To do this, a collaborative research project was undertaken in 2013–14 by the Australian Catholic University, the NSW Department of Education and Communities, the Catholic Education Office Sydney and a number of early learning providers in Sydney’s inner west.

The Working Together to Bridge the Divide research project united 13 teachers from early-learning settings and 13 from kindergarten in school settings for professional learning and paired shadowing visits. The shadowing visits involved the teachers from early learning spending two full days in kindergarten classrooms and vice versa. All of the participating teachers also engaged in a series of professional learning days. The teachers were supported in engaging in collegial conversations about their professional learning, as well as their experience of shadowing. Each teacher implemented a practitioner inquiry project within their early learning setting or classroom or across their school.

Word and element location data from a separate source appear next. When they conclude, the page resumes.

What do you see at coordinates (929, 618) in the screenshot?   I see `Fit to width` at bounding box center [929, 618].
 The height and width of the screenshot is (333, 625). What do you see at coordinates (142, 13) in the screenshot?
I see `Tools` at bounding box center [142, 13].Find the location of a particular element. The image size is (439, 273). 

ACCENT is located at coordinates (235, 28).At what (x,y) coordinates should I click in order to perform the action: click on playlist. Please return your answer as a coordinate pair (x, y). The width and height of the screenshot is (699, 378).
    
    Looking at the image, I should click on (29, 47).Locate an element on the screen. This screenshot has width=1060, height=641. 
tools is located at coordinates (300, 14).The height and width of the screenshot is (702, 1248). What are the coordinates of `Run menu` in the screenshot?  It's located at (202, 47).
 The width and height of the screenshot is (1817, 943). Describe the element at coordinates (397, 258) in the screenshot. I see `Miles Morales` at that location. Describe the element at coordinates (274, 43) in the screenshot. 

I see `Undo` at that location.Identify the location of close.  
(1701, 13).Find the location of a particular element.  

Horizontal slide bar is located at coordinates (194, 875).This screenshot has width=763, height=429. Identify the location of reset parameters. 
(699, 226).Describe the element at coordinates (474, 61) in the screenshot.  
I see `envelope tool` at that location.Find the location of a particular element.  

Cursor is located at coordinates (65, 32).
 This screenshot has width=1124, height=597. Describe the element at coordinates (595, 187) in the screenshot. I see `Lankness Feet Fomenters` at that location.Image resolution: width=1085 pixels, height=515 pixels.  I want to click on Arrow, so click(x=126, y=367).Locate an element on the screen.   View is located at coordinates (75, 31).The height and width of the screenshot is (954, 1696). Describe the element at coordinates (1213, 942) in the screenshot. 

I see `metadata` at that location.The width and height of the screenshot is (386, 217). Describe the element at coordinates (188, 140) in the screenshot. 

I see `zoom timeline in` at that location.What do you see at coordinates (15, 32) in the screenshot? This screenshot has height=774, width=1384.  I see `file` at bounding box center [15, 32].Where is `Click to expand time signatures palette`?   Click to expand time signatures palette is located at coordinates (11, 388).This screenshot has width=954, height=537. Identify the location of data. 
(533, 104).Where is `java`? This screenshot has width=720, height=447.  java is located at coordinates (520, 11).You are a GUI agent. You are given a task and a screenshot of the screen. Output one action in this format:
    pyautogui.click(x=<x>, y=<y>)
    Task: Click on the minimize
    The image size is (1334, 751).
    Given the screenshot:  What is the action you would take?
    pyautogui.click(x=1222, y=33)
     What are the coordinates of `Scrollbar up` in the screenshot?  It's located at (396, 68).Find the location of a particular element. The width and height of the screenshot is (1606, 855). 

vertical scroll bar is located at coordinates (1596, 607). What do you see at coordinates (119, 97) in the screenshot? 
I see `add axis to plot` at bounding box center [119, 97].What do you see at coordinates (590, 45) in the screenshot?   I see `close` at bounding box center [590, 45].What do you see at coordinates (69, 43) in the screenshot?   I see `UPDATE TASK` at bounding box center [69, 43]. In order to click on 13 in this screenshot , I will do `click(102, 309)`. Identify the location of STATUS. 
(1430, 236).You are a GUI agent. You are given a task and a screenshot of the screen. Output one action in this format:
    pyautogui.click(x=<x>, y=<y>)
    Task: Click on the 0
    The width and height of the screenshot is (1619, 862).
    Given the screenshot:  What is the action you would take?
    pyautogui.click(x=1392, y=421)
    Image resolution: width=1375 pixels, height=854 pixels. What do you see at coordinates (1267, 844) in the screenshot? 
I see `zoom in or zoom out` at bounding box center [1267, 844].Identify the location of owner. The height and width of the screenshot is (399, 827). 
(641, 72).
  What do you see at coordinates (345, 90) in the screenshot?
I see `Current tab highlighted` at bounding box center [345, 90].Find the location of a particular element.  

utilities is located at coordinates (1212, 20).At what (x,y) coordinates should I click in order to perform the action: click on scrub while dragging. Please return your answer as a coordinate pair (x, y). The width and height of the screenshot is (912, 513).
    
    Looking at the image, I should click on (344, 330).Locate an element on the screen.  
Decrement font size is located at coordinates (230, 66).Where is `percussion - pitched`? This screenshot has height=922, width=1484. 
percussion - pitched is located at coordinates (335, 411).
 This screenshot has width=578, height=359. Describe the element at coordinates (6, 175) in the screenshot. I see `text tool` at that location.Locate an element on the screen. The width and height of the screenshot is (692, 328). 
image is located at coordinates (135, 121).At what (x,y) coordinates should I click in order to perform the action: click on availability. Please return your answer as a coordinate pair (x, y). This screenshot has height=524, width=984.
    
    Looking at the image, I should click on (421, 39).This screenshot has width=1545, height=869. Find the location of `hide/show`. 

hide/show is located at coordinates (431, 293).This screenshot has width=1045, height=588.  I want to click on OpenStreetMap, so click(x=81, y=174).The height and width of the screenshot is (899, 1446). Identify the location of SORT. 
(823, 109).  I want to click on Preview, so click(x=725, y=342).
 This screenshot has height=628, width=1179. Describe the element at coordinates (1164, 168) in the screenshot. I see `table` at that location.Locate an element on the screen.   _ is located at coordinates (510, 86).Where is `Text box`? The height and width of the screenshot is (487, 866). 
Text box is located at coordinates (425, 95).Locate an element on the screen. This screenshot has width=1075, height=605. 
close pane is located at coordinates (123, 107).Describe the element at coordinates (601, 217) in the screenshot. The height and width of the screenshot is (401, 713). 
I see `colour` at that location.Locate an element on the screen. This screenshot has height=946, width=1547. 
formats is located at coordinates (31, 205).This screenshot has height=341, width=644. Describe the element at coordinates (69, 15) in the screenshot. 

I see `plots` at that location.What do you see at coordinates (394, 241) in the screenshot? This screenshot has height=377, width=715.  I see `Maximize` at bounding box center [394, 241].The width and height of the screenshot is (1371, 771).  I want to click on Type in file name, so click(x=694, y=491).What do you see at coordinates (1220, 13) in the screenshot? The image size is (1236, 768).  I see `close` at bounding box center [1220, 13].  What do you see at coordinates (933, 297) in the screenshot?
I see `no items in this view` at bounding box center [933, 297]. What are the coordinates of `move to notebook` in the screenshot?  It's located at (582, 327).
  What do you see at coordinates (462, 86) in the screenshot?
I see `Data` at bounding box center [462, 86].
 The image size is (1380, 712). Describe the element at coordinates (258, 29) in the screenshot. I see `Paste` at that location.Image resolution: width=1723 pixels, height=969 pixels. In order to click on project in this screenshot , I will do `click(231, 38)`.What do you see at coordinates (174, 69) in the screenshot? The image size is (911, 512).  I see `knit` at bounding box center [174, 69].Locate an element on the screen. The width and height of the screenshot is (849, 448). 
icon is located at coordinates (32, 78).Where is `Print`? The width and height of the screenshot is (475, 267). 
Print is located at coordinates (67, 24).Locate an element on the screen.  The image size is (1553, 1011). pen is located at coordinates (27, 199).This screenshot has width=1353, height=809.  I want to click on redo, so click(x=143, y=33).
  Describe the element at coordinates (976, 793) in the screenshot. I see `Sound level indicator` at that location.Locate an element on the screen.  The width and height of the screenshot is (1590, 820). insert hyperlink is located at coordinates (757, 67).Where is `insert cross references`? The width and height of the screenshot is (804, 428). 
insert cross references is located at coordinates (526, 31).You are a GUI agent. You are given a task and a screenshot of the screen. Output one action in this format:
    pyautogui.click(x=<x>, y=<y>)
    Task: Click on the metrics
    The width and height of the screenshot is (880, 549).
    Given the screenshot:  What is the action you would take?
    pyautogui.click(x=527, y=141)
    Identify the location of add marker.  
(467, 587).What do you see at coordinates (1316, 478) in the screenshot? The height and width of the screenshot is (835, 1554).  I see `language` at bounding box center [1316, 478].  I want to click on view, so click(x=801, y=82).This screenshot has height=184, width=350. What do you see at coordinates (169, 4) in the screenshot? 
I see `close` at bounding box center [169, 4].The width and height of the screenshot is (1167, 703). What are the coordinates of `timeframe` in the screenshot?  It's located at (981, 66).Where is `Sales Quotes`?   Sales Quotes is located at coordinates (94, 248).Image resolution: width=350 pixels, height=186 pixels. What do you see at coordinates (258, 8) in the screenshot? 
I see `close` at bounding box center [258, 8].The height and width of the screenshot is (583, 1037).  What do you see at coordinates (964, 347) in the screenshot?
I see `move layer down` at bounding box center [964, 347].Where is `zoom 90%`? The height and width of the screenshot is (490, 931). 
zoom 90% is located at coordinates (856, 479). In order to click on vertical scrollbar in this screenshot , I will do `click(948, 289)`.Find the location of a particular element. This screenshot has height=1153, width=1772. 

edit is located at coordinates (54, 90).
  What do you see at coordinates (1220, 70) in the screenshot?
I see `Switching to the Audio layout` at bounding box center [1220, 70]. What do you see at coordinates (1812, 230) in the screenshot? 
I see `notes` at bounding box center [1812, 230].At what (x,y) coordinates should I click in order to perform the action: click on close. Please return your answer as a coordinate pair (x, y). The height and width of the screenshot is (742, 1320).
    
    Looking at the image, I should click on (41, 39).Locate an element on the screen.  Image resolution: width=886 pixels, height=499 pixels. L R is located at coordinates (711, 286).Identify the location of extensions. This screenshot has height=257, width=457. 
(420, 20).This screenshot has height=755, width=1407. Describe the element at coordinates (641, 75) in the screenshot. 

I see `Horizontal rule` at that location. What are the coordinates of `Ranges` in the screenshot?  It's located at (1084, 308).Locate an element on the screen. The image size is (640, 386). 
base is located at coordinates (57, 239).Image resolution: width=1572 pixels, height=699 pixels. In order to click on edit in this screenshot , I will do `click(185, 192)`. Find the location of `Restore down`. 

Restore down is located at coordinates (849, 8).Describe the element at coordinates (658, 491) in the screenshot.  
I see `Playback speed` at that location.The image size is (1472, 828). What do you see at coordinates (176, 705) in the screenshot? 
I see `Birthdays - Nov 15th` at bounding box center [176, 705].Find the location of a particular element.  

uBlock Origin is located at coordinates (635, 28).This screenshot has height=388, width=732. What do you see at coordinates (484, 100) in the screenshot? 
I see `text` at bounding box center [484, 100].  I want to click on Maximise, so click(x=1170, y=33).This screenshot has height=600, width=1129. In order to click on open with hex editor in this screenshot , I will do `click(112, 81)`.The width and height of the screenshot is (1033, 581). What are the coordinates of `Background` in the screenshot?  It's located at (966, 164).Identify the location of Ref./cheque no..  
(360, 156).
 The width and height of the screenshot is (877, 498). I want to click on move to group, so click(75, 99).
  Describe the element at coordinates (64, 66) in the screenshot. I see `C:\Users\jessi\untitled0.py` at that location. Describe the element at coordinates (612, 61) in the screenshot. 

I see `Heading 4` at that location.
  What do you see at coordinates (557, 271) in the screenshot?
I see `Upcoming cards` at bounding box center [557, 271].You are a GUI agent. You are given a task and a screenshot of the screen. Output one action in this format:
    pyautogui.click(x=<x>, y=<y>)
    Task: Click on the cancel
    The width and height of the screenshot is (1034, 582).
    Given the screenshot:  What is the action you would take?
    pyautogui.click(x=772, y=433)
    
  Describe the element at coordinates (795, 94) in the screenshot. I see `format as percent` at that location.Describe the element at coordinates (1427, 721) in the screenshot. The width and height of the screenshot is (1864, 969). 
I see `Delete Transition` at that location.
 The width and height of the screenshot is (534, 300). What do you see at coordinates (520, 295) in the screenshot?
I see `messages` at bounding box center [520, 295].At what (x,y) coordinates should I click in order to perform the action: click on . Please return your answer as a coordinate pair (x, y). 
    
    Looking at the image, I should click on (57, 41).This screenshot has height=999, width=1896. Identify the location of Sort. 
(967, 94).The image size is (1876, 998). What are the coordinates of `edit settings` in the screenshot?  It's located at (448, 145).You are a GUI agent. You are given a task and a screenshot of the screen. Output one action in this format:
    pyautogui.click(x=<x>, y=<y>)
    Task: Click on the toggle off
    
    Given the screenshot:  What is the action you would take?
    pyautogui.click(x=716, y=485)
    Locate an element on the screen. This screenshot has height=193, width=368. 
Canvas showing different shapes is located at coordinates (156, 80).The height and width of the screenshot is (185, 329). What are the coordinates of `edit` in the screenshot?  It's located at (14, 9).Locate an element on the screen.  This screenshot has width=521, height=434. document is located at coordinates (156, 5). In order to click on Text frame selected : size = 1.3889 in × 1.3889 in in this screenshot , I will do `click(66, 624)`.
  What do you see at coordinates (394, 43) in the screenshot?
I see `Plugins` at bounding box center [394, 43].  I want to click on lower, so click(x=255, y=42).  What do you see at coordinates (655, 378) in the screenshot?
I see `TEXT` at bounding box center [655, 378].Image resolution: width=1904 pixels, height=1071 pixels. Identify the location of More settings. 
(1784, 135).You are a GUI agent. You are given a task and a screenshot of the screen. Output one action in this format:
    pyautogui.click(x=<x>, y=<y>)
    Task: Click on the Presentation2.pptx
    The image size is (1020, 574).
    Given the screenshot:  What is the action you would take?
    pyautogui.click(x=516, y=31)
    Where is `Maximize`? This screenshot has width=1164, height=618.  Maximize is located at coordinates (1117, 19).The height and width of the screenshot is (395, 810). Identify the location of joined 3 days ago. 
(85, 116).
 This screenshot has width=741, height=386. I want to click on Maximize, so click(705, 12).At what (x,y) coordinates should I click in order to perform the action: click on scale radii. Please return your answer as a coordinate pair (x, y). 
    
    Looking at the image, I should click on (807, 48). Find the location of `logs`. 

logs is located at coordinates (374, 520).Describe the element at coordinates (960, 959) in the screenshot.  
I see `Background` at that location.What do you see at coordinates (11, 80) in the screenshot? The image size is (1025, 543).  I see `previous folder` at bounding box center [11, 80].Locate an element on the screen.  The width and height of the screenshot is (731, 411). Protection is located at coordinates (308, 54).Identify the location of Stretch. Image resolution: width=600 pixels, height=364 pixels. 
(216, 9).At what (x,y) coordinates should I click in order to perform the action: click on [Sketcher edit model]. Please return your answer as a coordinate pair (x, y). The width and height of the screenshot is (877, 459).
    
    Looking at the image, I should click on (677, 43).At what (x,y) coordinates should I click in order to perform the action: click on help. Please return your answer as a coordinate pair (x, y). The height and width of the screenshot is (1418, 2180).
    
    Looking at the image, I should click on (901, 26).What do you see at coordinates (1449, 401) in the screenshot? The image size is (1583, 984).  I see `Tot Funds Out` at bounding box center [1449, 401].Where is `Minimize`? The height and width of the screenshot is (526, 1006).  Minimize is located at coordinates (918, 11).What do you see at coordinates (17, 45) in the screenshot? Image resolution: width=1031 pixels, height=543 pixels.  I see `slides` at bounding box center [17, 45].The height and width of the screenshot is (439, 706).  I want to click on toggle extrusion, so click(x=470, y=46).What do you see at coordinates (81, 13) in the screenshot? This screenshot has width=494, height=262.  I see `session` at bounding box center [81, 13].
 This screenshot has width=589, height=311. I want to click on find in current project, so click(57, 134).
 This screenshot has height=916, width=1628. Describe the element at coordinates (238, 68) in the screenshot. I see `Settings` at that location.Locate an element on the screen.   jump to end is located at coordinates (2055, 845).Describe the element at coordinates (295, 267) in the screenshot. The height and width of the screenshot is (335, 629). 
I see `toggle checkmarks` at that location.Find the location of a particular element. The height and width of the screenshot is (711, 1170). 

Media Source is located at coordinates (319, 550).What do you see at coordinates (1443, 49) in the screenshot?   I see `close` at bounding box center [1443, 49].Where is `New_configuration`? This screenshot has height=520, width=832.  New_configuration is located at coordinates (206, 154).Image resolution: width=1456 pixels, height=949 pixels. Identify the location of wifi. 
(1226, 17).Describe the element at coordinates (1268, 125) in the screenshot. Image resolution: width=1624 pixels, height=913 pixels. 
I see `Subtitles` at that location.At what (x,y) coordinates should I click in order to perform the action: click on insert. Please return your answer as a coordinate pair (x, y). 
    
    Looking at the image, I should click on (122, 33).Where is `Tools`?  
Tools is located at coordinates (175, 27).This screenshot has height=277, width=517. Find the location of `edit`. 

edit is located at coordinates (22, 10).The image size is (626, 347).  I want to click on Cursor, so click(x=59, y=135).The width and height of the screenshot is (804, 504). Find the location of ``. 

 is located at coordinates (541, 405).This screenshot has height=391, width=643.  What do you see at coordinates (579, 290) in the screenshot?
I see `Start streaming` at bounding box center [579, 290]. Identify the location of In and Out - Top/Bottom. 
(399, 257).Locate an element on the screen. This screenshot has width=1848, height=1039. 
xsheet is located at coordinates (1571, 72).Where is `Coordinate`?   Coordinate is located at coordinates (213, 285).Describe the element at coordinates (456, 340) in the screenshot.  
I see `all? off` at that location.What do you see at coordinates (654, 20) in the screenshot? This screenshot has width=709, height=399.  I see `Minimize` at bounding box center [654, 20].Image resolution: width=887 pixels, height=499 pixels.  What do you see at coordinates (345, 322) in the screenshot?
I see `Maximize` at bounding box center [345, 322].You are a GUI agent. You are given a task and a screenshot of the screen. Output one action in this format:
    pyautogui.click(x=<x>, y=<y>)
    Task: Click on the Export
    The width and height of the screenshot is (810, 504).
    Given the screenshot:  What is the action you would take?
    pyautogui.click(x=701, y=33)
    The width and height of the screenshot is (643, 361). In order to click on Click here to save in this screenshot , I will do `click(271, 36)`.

The results indicated a transformation of teacher practice in both prior-to-school and school settings, which had positive effects on the learning and wellbeing of children and teachers. The project supported the effective integration of play-based into kindergarten settings in schools. It also facilitated greater awareness and intentional teaching of key areas in early-learning settings. These changes supported a positive transition to school for children and families, assisted teacher planning and contributed to the literacy and numeracy outcomes and wellbeing of the children.

Dr Cathie Harrison is a senior lecturer at ACU’s faculty of education and arts.